Introduction
We are fast approaching the May 2018 enforcement of the GDPR – General Data Protection Regulation. Just more red tape for business? Well yes and no. With so much of our data out there and 90% of Europeans wanting a consistent level of protection, it is understandable to have one harmonized set of rules.
For companies trading across multiple counties dealing with a maze of different laws, is costly and time consuming to administer. So, harmonizing makes a huge amount of sense.
However, for small businesses, there will be a new level of compliance, which will take some adjusting to. If working from home, how do you look after paper client files? What extra precautions do you need to take sending data? What are the penalties for noncompliance?
What is GDPR
Since 2012 the EU has been preparing for and developing a single set of rules for data protection. In 2016 Regulation (EU) 2016/679 and Directive (EU) 2016/680 were adopted by EU member states with a 2 year period for application to local laws. From the 6th of May 2018 the Directive will apply and from the 25th of May for the Regulation.
The two pieces of law provide greater levels of protection, control and transparency for individuals when their data is being used. This applies to any data transferred in, out and within the EEA*.
Penalties
This will be the rub for small business. Any reported breach can be very costly and neither of the two levels of fine are ideal. The first penalty is set at is up to €10 million or 2% of the company’s global annual turnover of the previous financial year, whichever is higher. That’s right even if your turn over is £80,000 a year, you could face a fine up to £10 million!
This lower threshold comes into play when businesses do not fulfil their obligations under the regulation such as not subcontracting correctly, not appointing a data controller, not reporting breaches when required and a host of other obligations.
The second tier is up to €20 million or 4% of the company’s global annual turnover of the previous financial year, whichever is higher.
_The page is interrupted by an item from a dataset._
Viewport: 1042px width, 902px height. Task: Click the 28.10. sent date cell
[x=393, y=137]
This gets triggered for breaches over international transfer, basic principles of data processing and non-compliance with order imposed by supervising authorities.
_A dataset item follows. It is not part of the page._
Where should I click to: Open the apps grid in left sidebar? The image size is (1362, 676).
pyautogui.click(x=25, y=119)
I don’t trade in the EU so why bother?
Brexit or no Brexit, if you are a UK based company trading outside of the EEA, you will be bound by the new regulators from May 2018. If you are storing consumer data within the EEA, you are bound.
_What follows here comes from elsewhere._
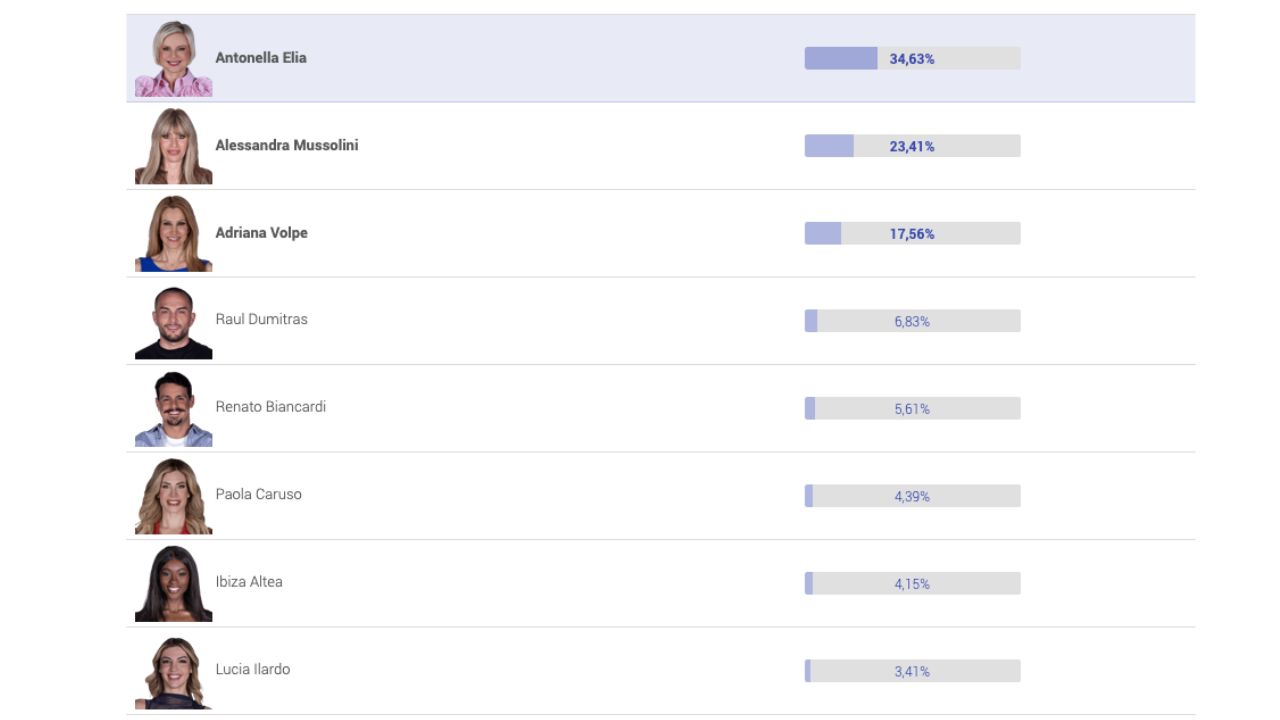Select the Adriana Volpe name label

262,233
This potentially goes for some non-EEA based company. Especially if they have outsources any part of their business to a EEA based supplier which handles consumer data, or trades with EEA based customers.
Finally, with more companies storing data in the cloud, where these servers are based, could have an impact.
Personal data
No matter how many box’s you tick to say you don’t want your data going to 3rd parties, we all still get junk mail, unsolicited emails and annoying sales calls. The new regulations are set to protect you further.
You should be notified when your data is being used and you can ask for that data to be deleted or changed etc. There are further entitlements which can be found through search engines and the links provided below.
What next?
1. Don’t wait until May 2018 to comply. Start your journey now
2. Understand the data you are collecting from customers – do you need all of it?
3. Are you getting written consent from customers to collect their data?
4. Have you updated the terms on your website if you collect data from here?
5. How are you disposing of paper documents- do you have secure shredding?
6. Review your IT infrastructure. Is equipment encrypted? Where are your servers based?
7. Appoint a data controller and make sure they know their responsibilities
8. Seek professional guidance, contact your local enterprise board, trade organisations, accountant, lawyer etc to source a data audit and review of your business needs.
*European Economic Area and includes Iceland, Norway and Liechtenstein.